### Texto mostrado
Este trabajo, que se propone ofrecer una visión general telegráfica como punto de arranque para la también sucinta del paisaje español, quiere partir de tal realidad: la fuerza motriz de lo popular, de una parte; las adulteraciones peligrosas que se cometen con voluntad, muchas veces, de reelaborar, con signos de empaque o trascendencia, lo que en su original sencillez y naturalidad tiene su mayor encanto. Recuerdo, al respecto, la vieja anécdota, como tantas atribuida al insigne Eugenio d'Ors. Después de oír a quien había de trasladarlo a la máquina la lectura de uno de sus "Glosarios", preguntó: "¿Está del todo claro?" "Sí maestro". "Habrá que oscurecerlo un poco". Ese oscurecimiento", ese énfasis cuando se aplica al mensaje popular, puede ser muy dañino y de hecho constituye el único motivo de reserva ante el trabajo artístico basado en materiales de la más inagotable cantera.
No es el nuestro el momento de oro para las corrientes nacionalistas más afines al acontecer del XIX musical, pero no por ello cabe desconocer una vigencia doble: con base en el magnífico legado recibido y en los brotes indudables que todavía se advierten hoy.
Son varios los pueblos en los que artistas calificados acometieron la empresa nobilísima de exaltar los valores autóctonos y construir sobre ellos obras ambiciosas y representativas.
Por muchos motivos corresponde el honor de la primacía al mundo checo. El nacionalismo de Federico Smetana y Antonin Dvorak supo alimentar creaciones de altura -óperas, sinfonías, páginas de cámara...- en las que ritmos, acentos y diseños melódicos tienen base popular. El empeño se ve correspondido, al correr de los años, con la encariñada fidelidad de los compatriotas. Resulta bien significativo, y sirva de ejemplo valioso, que todos los años la Primavera musical de Praga se abra el 12 de mayo, aniversario de la muerte de Smetana y la mejor orquesta checa, la Filarmónica, interprete "Mi Patria", la colección de sugerentes y descriptivistas poemas del artista indicado.
Rusia, también, con el espléndido varillaje de los Glinka, Borodín, Tschaikowsky, Rimsky Korsakow, Glazounov, Khatchaturian... Y con un genio absoluto, Modesto Moussorgsky, para quien el arte no es tal si no refleja la verdad: las angustias, anhelos, tristezas, esperanzas, afanes, sufrimientos y alegrías del pueblo. El suyo, con sus tipismos, leyendas y cambiantes misterios, se ve plasmado en partituras donde el humanísimo contenido supera siempre al puro tecnicismo.
Los húngaros, claro, también: del rutilante pianismo de las "Rapsodias" lisztianas, al misterio ancestral de los mensajes de Bela Bartok, pasando por la exaltación de Zoltan Kodaly ante un pueblo que canta con voz propia.
Y países más nórdicos: la Polonia que Federico Chopin añora en polonesas y mazurcas; las tiernas melodías, con perfume silvestre, del noruego Edward Grieg; las brumas y neblinas ensoñadas del finlandés Jan Sibelius...
¿Y cómo no recordar a un Schubert cuyos "lieder" han sido adoptados por los vieneses, que llegan a considerarlos melodías populares, por tan dentro de su espíritu? ¿A un Johann Strauss que ha mecido a tantas generaciones al compás del tres por cuatro?

### Enunciado
Transcribe sin cambios el fragmento del texto sobre el nacionalismo musical que va entre "Por muchos motivos" y "del artista indicado.", ambos incluidos.

### Datos proporcionados
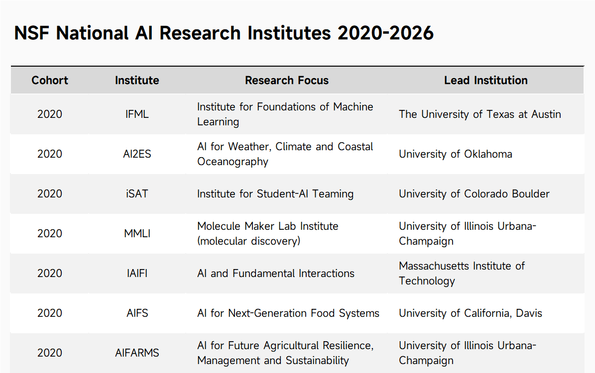Click AI for Next-Generation Food Systems text

click(288, 313)
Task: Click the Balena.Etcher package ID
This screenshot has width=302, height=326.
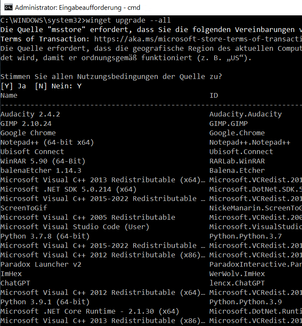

### Resultado del ejercicio
Por muchos motivos corresponde el honor de la primacía al mundo checo. El nacionalismo de Federico Smetana y Antonin Dvorak supo alimentar creaciones de altura -óperas, sinfonías, páginas de cámara...- en las que ritmos, acentos y diseños melódicos tienen base popular. El empeño se ve correspondido, al correr de los años, con la encariñada fidelidad de los compatriotas. Resulta bien significativo, y sirva de ejemplo valioso, que todos los años la Primavera musical de Praga se abra el 12 de mayo, aniversario de la muerte de Smetana y la mejor orquesta checa, la Filarmónica, interprete "Mi Patria", la colección de sugerentes y descriptivistas poemas del artista indicado.